• [Énoncé] Poursuivez le texte sur Sócrates et la démocratie corinthiane à partir de sa dernière phrase.

### Texte fourni

Le jeune Sócrates grandit dans la banlieue de São Paulo, scolarisé dans la meilleure école de la région, entouré d’enfants pour la plupart blancs et riches. C’est sur les terrains de football qu’il est confronté à la différence, qu’il côtoie des enfants pauvres et d’origines diverses. À 16 ans, au lycée, il prend conscience de la violence du régime dictatorial. Certains camarades de classe doivent se cacher, d’autres s’enfuient pour échapper à la répression. Prénommé Sócrates en hommage au philosophe grec, l’adolescent se destine plutôt à des études de médecine. Il obtient un doctorat et hérite du surnom « Le Docteur ». En 1978, l’élégant meneur de jeu quitte Botafogo pour le Corinthians. Dans son nouveau club, il découvre une exigence à laquelle il n’était pas habitué. Sócrates est un esthète, un romantique. Il lui arrive parfois de ne s’entraîner qu’en faisant des talonnades, son geste fétiche.
« Gagner n’est pas la chose la plus importante. Le football est un art, et il devrait montrer de la créativité. »
Sócrates
Finalement, son amour du beau s’avère conciliable avec l’impératif de résultats. Le Corinthians de Sócrates, Walter Casagrande, Wladimir et Zé Maria remporte de nombreux succès et son joga bonito enchante les foules. Mais son plus grand exploit n’est pas sportif. Le hippie Sócrates, le fan de rock & roll Casagrande et consorts voient arriver en 1981 un nouveau directeur sportif. Adilson Monteiro Alves, 35 ans, est un sociologue opposant à la dictature militaire. C’est sous son impulsion que le Corinthians instaure un mode de fonctionnement inédit dans le monde du futebol : la démocratie corinthiane. Les recrues, le choix de l’entraîneur, le dispositif tactique, le programme d’entraînement… chaque décision est dorénavant soumise au vote de tous les employés, et les gains du club sont répartis de manière équitable.
Les joies de l’autogestion
Première décision collégiale : les mises au vert sont abolies. « Le groupe entier est responsable des changements. Nous pensons qu’un joueur de football ne doit pas être vu comme un professionnel différent des autres. C’est leur capacité artistique de jeu qui est spécifique au football. La mise au vert ? Je suis contre. Je trouve que c’est nocif. Ça diminue la liberté, on voit là des traces d’esclavage. Et si l’équipe est responsable, il n’y a aucun besoin de se mettre au vert », énonce le directeur sportif. Le Corinthians fait corps avec son idéologie et porte désormais une tunique frappée de l’inscription « Democracia Corinthiana » et parsemée de taches rouges représentant le sang des opposants.

######
### Lignes de données

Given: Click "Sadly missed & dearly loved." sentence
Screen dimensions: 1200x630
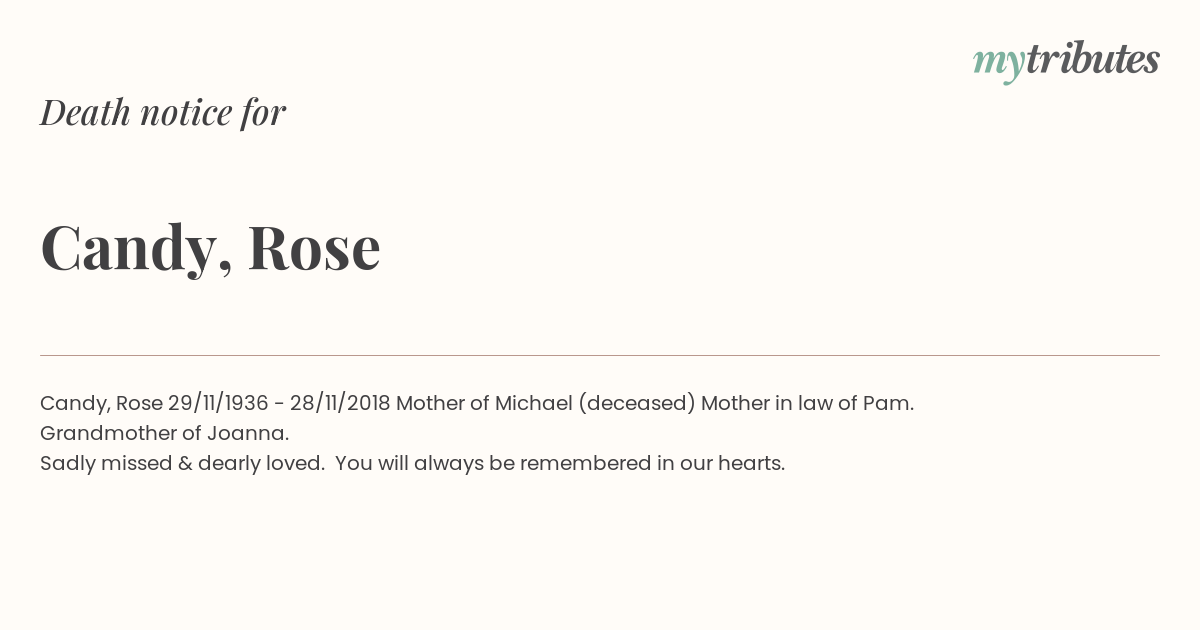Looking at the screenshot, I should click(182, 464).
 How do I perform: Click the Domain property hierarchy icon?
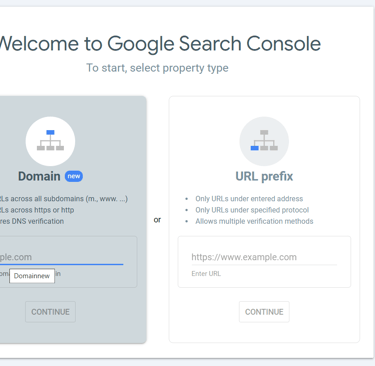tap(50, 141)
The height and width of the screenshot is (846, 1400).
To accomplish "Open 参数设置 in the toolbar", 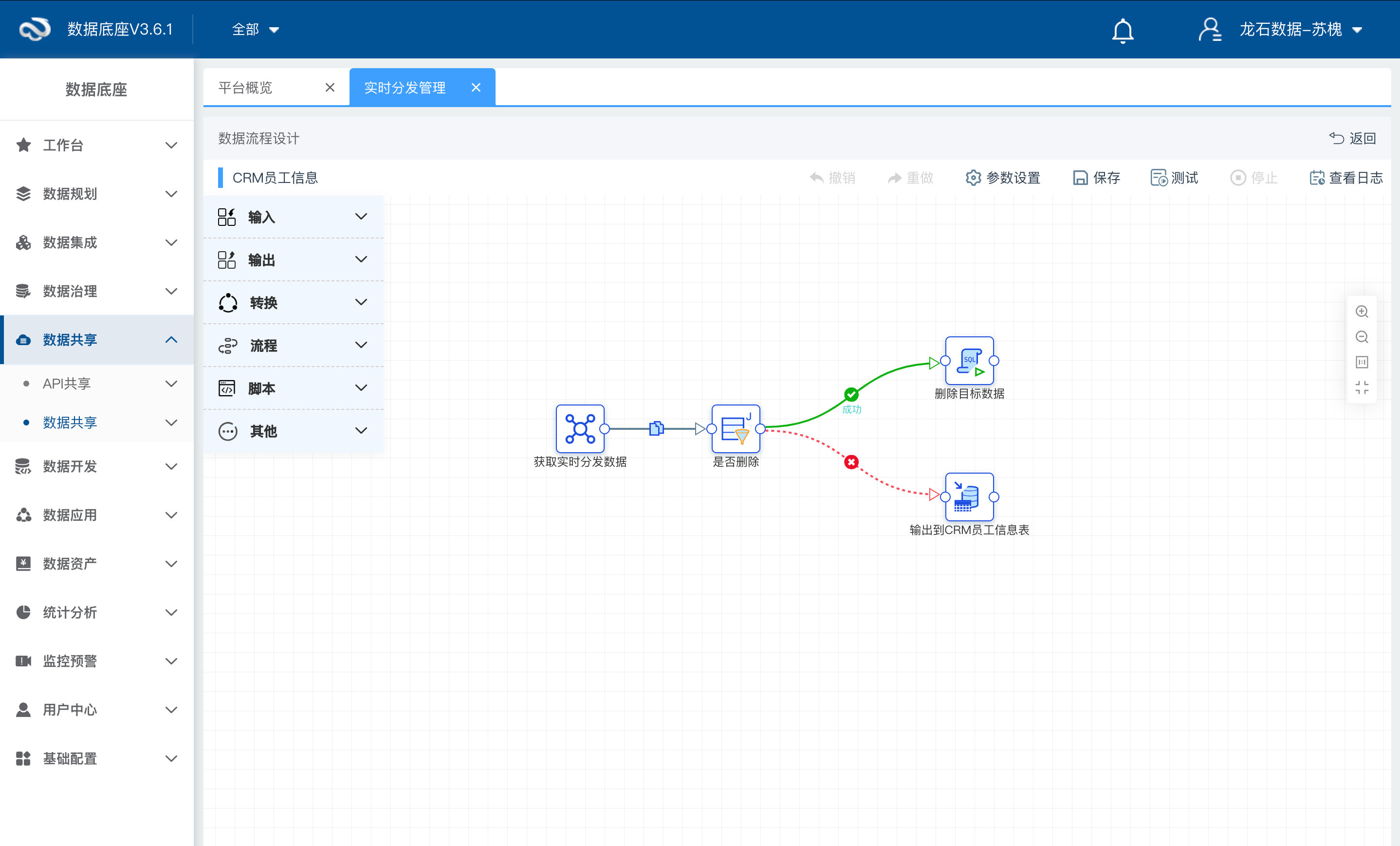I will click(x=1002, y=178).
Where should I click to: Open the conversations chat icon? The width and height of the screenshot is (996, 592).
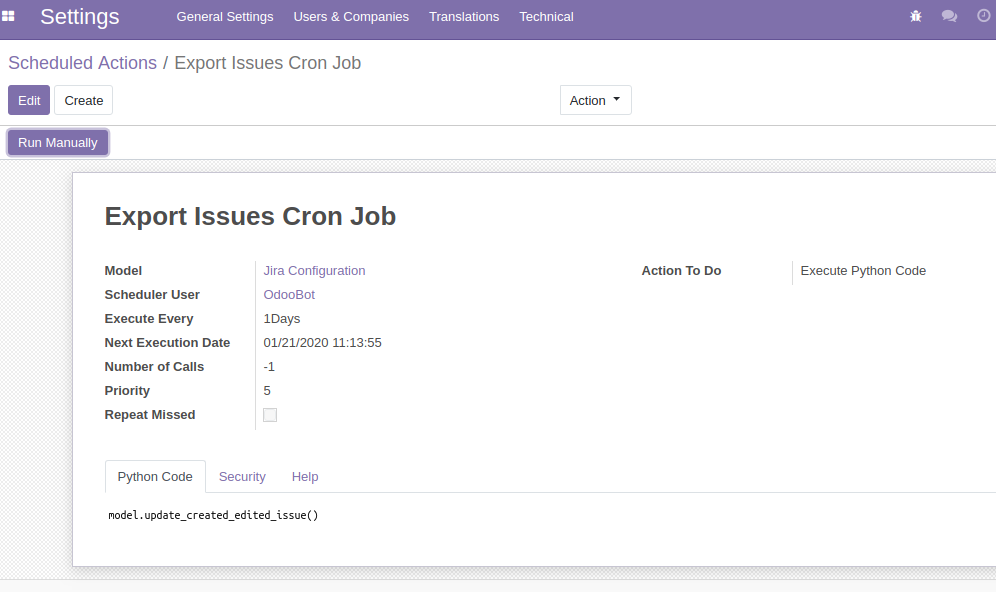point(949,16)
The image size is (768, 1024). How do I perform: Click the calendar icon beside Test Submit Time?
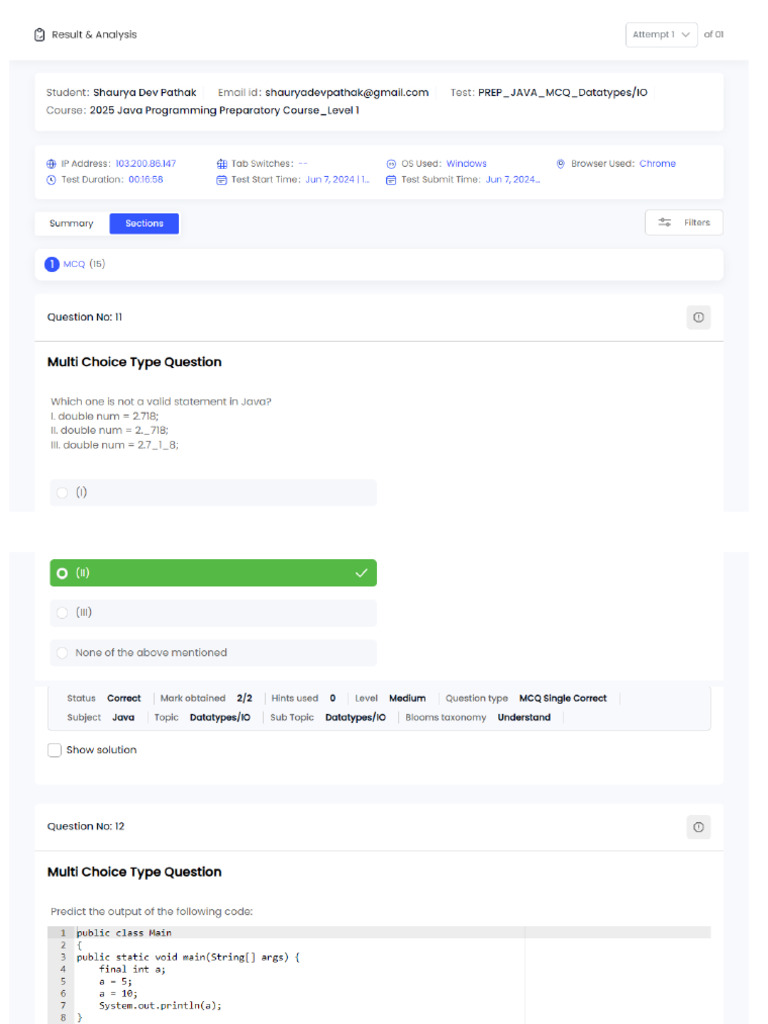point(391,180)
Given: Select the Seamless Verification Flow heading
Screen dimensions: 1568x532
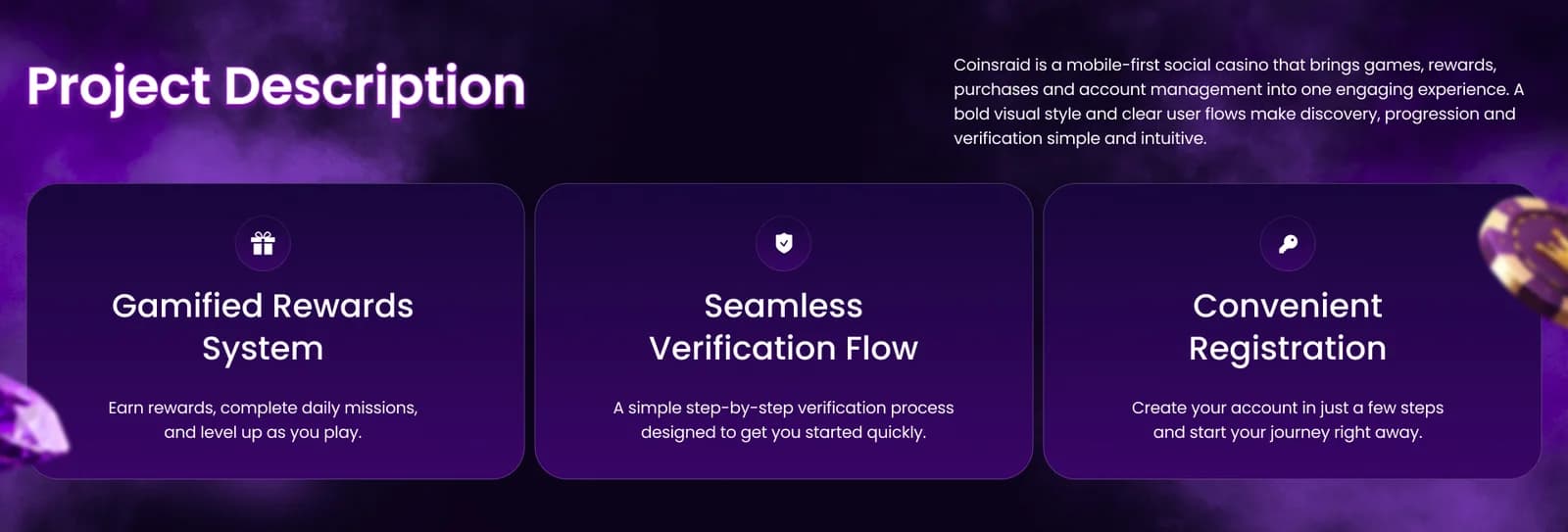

######

• [Résultat]
Sócrates prend pour habitude de célébrer ses buts le poing levé, symbole de résistance par excellence initié par les Black Panthers. « Mes victoires politiques sont plus importantes que mes victoires en tant que joueur professionnel », affirme-t-il.
Ébranlés par les contestations, les généraux au pouvoir organisent un scrutin pour élire les gouverneurs, prévu le 15 novembre 1982. Il s’agit des premières élections démocratiques depuis le coup d’État. Quelques jours plus tôt a lieu la finale du championnat de São Paulo. Pour l’occasion, les joueurs du Corinthians portent un maillot sur lequel est écrit « Votez le 15. »
En 1983, ils profitent d’une nouvelle finale du championnat paulista pour entrer sur la pelouse avec une banderole « Gagner ou perdre, mais toujours en démocratie. » Score final : 1-0, but de Sócrates.
Un beau jour, la direction du club reçoit un télégramme des autorités qui interdit les inscriptions politique ou religieuse. Le Corinthians est sommé d’obéir à cette injonction, ce qui fera dire à Sócrates « La démocratie ne vaut rien, n’est-ce pas ? Même quand il s’agit d’un slogan… » Entretemps, le député Dante de Oliveira a proposé un amendement afin de permettre l’élection du président de République au suffrage direct. Porté par une vaste campagne populaire, le mouvement prend le nom de Diretas Já (« des élections directes maintenant ») et reçoit le soutien de Sócrates.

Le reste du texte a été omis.